Dataset records: Begin
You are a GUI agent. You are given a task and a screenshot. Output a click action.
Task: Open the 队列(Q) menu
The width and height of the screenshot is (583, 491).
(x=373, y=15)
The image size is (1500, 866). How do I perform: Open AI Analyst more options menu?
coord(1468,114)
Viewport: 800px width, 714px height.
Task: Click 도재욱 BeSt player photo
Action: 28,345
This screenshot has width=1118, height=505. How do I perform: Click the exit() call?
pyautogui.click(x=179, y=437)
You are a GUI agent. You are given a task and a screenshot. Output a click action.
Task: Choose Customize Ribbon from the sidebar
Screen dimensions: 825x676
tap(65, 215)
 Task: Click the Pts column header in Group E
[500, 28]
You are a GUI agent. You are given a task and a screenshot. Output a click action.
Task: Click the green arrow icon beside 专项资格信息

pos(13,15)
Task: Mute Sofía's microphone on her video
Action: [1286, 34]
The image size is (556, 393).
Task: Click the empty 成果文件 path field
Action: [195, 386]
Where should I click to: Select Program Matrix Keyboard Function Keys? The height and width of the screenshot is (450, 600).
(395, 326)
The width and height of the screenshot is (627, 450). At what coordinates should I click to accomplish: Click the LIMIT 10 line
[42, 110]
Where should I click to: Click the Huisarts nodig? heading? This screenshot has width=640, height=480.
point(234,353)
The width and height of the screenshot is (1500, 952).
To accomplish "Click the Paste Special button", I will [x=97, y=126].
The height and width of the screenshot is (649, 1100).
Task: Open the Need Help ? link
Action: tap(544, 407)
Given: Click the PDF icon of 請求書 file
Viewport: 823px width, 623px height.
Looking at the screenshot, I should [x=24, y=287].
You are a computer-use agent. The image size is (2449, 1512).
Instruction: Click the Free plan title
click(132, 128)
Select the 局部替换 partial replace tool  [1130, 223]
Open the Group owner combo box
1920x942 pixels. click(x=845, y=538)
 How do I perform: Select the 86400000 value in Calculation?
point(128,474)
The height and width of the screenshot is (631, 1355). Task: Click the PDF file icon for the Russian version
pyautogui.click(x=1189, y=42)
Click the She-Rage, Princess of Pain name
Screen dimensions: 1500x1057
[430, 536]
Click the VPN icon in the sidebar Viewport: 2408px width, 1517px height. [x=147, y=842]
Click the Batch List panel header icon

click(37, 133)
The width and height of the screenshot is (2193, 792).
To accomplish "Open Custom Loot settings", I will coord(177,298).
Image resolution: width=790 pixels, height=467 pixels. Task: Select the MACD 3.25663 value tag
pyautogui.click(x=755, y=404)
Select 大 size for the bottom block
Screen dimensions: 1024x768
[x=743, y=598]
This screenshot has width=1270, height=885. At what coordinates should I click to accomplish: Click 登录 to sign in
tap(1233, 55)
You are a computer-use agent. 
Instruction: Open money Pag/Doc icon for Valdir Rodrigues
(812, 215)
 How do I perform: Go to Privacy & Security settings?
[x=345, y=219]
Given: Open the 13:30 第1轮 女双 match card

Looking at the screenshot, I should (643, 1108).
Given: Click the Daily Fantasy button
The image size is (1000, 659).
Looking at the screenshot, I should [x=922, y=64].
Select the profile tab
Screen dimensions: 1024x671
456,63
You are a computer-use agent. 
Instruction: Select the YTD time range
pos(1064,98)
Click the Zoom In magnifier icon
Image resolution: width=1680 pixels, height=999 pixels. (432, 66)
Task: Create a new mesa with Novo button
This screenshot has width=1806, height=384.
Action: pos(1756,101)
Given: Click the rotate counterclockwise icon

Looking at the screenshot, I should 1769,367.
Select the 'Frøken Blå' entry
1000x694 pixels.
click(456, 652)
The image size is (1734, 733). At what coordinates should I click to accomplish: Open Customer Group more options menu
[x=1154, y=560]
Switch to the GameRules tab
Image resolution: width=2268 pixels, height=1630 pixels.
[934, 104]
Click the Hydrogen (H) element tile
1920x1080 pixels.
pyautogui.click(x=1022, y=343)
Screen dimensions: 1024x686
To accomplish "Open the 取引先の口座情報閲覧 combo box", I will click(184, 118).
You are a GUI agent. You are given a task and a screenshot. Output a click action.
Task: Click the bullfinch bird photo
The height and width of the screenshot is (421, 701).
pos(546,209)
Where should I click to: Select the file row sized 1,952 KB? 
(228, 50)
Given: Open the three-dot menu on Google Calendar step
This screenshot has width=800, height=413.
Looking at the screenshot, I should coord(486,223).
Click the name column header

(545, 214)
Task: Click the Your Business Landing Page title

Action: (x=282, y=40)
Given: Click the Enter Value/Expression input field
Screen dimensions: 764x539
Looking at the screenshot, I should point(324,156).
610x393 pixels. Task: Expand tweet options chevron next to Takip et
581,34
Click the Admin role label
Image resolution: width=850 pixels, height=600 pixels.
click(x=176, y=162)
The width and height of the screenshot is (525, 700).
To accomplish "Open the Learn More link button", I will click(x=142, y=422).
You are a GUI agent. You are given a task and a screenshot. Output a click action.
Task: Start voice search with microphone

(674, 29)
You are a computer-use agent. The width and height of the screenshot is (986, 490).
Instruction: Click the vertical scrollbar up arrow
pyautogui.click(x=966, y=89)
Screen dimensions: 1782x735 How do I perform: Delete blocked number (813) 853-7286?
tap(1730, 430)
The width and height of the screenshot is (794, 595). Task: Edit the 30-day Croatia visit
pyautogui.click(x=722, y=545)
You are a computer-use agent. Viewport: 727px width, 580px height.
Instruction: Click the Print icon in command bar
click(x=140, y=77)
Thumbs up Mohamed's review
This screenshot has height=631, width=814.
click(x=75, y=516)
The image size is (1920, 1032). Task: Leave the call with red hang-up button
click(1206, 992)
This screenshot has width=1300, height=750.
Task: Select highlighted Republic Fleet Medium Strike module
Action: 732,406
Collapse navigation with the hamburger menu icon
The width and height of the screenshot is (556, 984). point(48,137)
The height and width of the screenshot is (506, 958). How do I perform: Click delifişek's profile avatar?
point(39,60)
Dataset records: End
**Aim of the task:** Reproduce every line of the records containing the string "computer".

**Result:**
You are a computer-use agent. The image size is (2449, 1512).
You are a computer-use agent. 
You are a computer-use agent. 
You are a computer-use agent. The width and height of the screenshot is (986, 490).
You are a computer-use agent. Viewport: 727px width, 580px height.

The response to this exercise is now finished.